基礎的なトレード教材を1つ購入し、YouTubeなどで独学するだけでも、一人前のトレーダーになることは十分可能です。最近はトレーダーが有益動画を投稿しているので、むしろYouTubeだけで知識を得ることができるでしょう。
40万円を支払って学ぶ必要があるか、コスパ面からも疑問が残ります。
OPS資産運用スクールの口コミ・評判
実際にOPSに参加している人や、入会を考えている人の口コミも見ていきましょう。
ネット上の口コミ
独学でわからないことをネットで調べる能力と判断力がない人が、素人のおばさんがやってる投資講座を信じて、たまたま丁半博打で勝てた、というストーリーですね。
独学で情報収集できない(理解できない)人は投資に向いてないので、お金払ってまで投資に踏み込まずに、自分磨きにお金をかけて、いい仕事して昇格して給料を増やす方がいいと思いますよ。後日お申込み正規価格は、消費税込で¥858,000みたいです。
詐欺ではないですが、無料のものをまとめて40万で売られてるのを買うのは、カモです。
mamari
投資の基礎知識も無いまま高額な投資スクールに通うのは危険です。独学で勉強する意欲や能力が無い人は、そもそも投資に向いていないのかもしれません。
さらに、初級講座だけで85万円以上掛かるようです。40万円の入会金を合わせると、100万円以上の出費となります。素人のおばさんが教えるスクールにこれだけの大金を払う価値があるのか?
OPSの教材は、ネット上で無料で手に入る情報ばかり。それをまとめただけで40万円以上も請求するのは、明らかに受講生の無知につけ込んだ商売と言えるでしょう。
「詐欺ではない」と言っていますが、実態はほとんど詐欺に近いと思われます。無料で手に入る情報を高額で売りつけるのは、詐欺まがいの行為だと言っても過言ではありません。

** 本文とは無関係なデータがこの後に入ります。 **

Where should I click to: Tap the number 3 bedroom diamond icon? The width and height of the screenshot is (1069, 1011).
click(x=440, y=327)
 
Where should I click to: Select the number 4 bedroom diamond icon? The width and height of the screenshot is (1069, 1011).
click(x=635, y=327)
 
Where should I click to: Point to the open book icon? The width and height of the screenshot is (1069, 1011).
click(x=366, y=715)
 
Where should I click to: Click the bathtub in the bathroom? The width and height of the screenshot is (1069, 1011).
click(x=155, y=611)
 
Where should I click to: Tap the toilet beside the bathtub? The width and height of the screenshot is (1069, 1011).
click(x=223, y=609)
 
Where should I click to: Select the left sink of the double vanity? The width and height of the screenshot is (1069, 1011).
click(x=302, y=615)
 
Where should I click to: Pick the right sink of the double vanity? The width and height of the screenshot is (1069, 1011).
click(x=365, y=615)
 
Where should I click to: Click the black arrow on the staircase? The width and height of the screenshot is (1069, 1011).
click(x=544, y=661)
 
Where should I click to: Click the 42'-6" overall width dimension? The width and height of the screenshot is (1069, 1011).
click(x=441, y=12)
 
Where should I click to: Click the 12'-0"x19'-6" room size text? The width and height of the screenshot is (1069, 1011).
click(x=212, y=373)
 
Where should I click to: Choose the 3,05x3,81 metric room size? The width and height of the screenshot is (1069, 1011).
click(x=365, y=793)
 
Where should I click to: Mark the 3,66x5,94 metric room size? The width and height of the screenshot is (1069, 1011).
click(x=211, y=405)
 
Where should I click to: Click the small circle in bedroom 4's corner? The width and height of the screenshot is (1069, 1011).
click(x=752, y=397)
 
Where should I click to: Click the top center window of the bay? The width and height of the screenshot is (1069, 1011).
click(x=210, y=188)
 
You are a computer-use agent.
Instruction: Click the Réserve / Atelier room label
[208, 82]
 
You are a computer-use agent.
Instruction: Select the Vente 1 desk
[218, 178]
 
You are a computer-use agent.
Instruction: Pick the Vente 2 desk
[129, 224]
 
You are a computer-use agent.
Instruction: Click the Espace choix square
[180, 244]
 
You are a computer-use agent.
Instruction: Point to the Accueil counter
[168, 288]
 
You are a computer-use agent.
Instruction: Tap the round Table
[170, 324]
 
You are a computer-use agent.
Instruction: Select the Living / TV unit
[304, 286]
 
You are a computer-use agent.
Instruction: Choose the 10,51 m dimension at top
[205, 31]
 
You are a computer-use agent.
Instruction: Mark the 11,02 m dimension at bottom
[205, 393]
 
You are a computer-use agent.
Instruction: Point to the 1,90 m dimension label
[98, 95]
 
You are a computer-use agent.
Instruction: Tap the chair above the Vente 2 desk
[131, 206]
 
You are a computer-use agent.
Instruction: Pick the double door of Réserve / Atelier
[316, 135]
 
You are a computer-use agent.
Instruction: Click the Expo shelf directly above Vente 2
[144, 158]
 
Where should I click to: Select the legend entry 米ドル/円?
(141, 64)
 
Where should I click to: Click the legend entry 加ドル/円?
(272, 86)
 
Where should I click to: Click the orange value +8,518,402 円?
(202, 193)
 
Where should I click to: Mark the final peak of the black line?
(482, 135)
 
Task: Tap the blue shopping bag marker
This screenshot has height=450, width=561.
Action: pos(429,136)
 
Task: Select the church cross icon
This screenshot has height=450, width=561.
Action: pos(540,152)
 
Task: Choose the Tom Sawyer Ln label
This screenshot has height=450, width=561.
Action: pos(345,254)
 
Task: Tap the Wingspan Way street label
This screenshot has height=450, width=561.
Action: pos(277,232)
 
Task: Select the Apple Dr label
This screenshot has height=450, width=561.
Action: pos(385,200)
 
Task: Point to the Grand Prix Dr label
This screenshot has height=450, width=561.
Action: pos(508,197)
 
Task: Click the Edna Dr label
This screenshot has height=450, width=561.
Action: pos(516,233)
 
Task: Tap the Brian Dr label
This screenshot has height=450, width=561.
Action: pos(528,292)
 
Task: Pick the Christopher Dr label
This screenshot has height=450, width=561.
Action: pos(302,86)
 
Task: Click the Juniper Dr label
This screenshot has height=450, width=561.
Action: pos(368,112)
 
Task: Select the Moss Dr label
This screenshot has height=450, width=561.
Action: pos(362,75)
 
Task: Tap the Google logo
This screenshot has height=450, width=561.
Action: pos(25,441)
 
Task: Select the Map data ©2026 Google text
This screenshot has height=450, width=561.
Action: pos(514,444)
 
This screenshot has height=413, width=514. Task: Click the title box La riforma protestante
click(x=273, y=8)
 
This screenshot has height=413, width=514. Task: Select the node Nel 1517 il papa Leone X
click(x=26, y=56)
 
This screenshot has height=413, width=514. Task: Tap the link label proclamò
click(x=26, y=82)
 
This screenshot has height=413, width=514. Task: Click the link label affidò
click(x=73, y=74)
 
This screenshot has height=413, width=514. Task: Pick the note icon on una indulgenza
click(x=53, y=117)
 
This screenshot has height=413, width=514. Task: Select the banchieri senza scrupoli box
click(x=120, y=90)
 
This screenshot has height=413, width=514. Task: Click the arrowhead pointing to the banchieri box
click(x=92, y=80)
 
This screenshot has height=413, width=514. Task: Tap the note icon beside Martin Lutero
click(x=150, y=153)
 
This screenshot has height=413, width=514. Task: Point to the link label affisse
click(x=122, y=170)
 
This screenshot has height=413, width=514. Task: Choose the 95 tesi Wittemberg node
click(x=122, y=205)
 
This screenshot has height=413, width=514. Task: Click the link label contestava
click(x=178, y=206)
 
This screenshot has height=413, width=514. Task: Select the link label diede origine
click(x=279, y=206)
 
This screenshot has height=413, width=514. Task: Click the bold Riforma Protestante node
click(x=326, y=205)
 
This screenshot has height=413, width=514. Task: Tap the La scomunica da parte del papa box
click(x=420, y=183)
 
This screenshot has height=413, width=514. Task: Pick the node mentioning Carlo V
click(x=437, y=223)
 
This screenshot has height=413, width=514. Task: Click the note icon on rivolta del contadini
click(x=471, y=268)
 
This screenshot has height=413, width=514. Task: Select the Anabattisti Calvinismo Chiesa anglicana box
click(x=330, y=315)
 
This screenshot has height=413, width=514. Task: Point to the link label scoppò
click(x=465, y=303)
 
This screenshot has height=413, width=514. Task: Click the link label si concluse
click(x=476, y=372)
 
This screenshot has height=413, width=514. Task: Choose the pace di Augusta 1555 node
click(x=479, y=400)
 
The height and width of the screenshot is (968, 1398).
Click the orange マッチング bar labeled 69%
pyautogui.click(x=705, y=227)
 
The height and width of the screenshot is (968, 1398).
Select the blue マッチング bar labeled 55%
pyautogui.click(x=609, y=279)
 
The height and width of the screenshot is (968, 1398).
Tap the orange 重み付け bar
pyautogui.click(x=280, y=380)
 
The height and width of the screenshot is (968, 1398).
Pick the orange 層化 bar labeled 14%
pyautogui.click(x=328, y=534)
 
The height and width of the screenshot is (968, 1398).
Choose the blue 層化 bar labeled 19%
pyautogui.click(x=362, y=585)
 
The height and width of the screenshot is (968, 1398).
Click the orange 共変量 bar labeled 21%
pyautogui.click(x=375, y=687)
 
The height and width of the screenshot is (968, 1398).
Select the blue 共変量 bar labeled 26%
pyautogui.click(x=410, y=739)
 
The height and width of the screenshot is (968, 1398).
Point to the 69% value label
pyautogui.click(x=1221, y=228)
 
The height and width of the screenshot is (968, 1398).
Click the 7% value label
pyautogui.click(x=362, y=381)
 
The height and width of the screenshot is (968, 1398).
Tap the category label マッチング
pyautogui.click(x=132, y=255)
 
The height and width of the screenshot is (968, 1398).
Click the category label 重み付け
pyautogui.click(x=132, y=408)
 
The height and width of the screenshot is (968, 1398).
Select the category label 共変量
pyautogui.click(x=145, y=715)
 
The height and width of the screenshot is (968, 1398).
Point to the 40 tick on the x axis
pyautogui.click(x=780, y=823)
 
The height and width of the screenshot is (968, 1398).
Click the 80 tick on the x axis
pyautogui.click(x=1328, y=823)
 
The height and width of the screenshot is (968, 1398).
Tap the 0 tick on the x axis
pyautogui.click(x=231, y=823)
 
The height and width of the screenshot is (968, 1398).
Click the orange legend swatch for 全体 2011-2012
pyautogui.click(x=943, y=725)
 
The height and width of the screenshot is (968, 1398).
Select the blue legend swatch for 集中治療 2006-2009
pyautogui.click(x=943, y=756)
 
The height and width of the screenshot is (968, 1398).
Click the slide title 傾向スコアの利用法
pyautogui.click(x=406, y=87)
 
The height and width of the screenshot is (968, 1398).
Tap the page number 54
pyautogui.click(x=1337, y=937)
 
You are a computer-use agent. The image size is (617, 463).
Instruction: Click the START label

OPS資産運用スクールのゆみリッチ(林由美)とは何者か
OPS資産運用スクールの主宰者「ゆみリッチ」こと林由美さんは、千葉県出身の3人姉妹の真ん中で、20年以上ネイルサロン「ミューラ」を経営。ネイリスト歴も20年以上で、日本ネイリスト協会の本部認定講師の肩書を持っています。
また、YouTubeチャンネル「ゆみリッチのぷちリッチYouTubeスクール」も運営していますが投稿しているコンテンツは0!
インスタグラムのリンクのみ貼っているのですが、これは明らかに誘導しているように見えて怪しいですよね。
まとめ
OPS資産運用スクールは、女性の経済的自立を応援する投資スクールとして注目を集めていますが、高額な入会金や勧誘活動の存在など、怪しい点も指摘されています。
特に問題なのは、女性の弱みにつけ込む巧妙な勧誘手口です。「お金の不安を解消したい」「キラキラ生活を送りたい」といった気持ちを巧みに利用し、高額な授業料を払わせようとしているのです。
また、40万円以上もする初級講座の内容も、初心者には難しすぎるものばかり。トレードの基礎知識が身につかないどころか、リスクについてもほとんど教えてもらえないため、大きな損失を被る可能性もあります。